Computer-based simulations can be a useful tool for improving ESA prescription abilities among nephrologists by raising awareness about the pharmacokinetic characteristics of the various ESAs and recognizing the factors that influence haemoglobin variability.

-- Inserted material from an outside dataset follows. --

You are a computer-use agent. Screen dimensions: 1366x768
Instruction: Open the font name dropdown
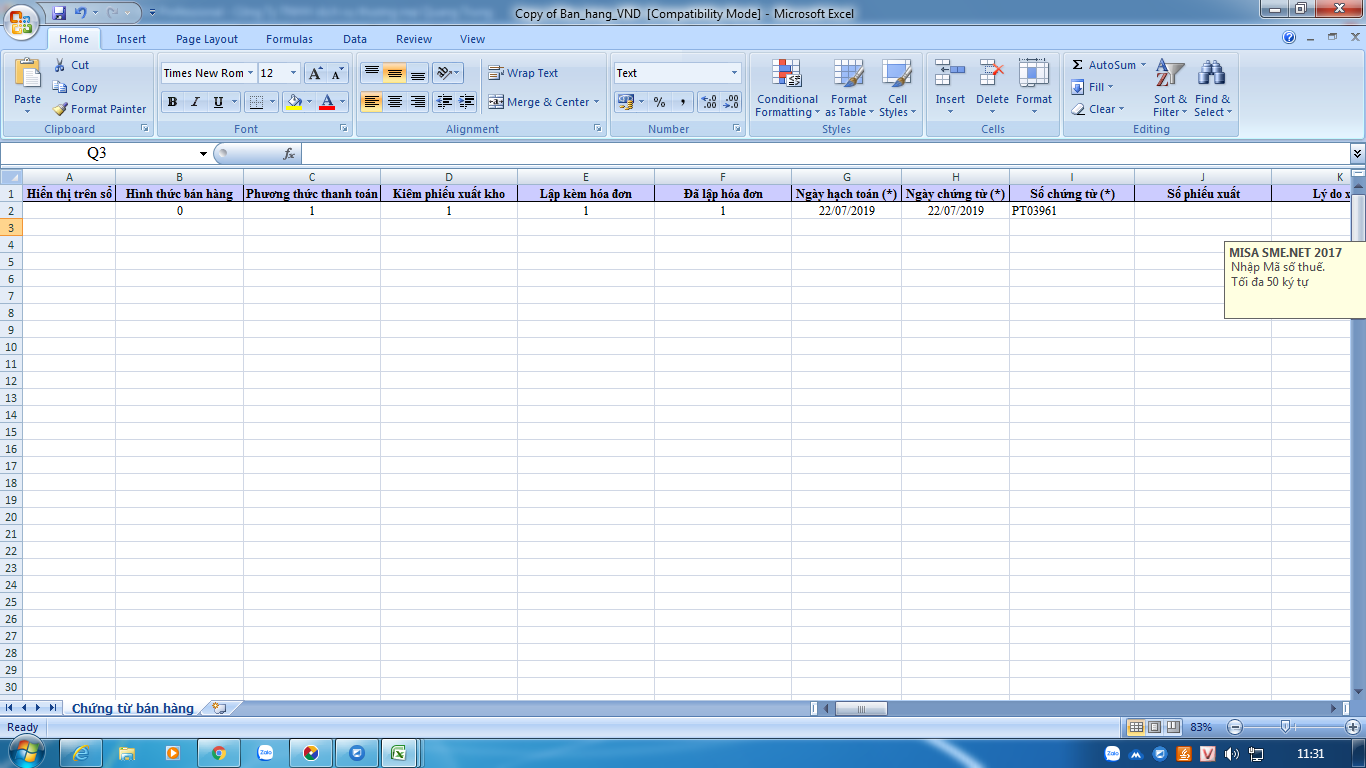[250, 73]
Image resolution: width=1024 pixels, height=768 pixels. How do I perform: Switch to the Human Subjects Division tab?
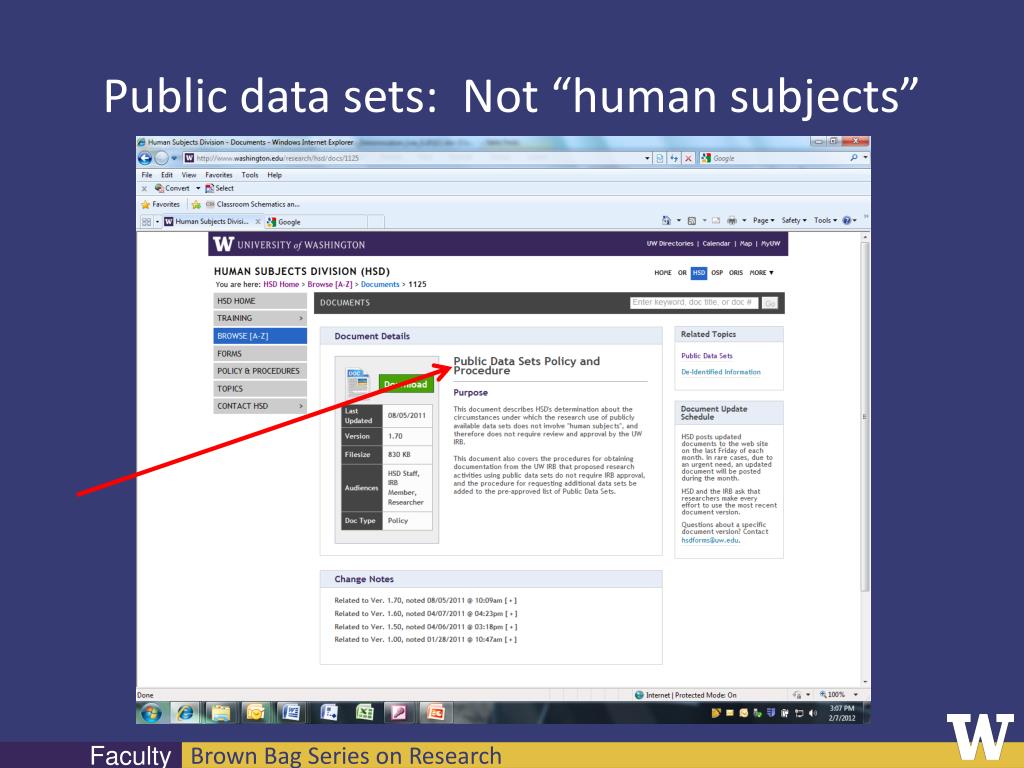coord(208,221)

半衰期较长的红细胞生成素的使用不断增加,并且倾向于将给药间隔延长至每月注射,这就需要提高对新型红细胞生成刺激剂(ESA)的药代动力学和风险的认识。它们的药效学复杂性和个体可变性限制了获得全面临床经验的可能性。为了帮助医生获得处方能力,我们构建了一个处方计算机模型,该模型既可用作模拟器,也可用作教育工具。
使用 Visual Basic 在 Excel 上开发了药代动力学计算机模型,并使用 3 种不同的 ESA 半衰期(24、48 和 138 小时)和 2 种给药间隔(每周 vs. 每月)进行了测试。两组 25 名肾病学家接受了半衰期和给药间隔的六种随机组合。他们被要求尽可能精确地实现并维持 11-12g/dL 的血红蛋白目标,治疗一名模拟的初治患者。每次模拟重复两次,有无随机生成的出血事件。
与半衰期和给药间隔的其他组合相比,使用半衰期为 138 小时、每月给药的 ESA 的模拟显示出过度反应趋势(Hb 值>13g/dL 的百分比为 15.8%±18.3%vs.6.9%±12.2%;P<0.01),随着经验的增加,这种趋势迅速得到纠正。半衰期为 24 小时、每周给药时,处方能力似乎最佳(在目标范围内的能力评分指数值为 1.52±0.70vs.1.24±0.37;P<0.05)。正如文献中所建议的那样,每月的给药间隔期伴随着较少的治疗调整(4.9±2.2 次 vs.8.2±4.9 次;P<0.001);血红蛋白变异性与治疗调整次数之间存在直接相关性(P<0.01)。
基于计算机的模拟可以通过提高对各种 ESAs 的药代动力学特征的认识,并认识到影响血红蛋白变异性的因素,成为提高肾病学家 ESA 处方能力的有用工具。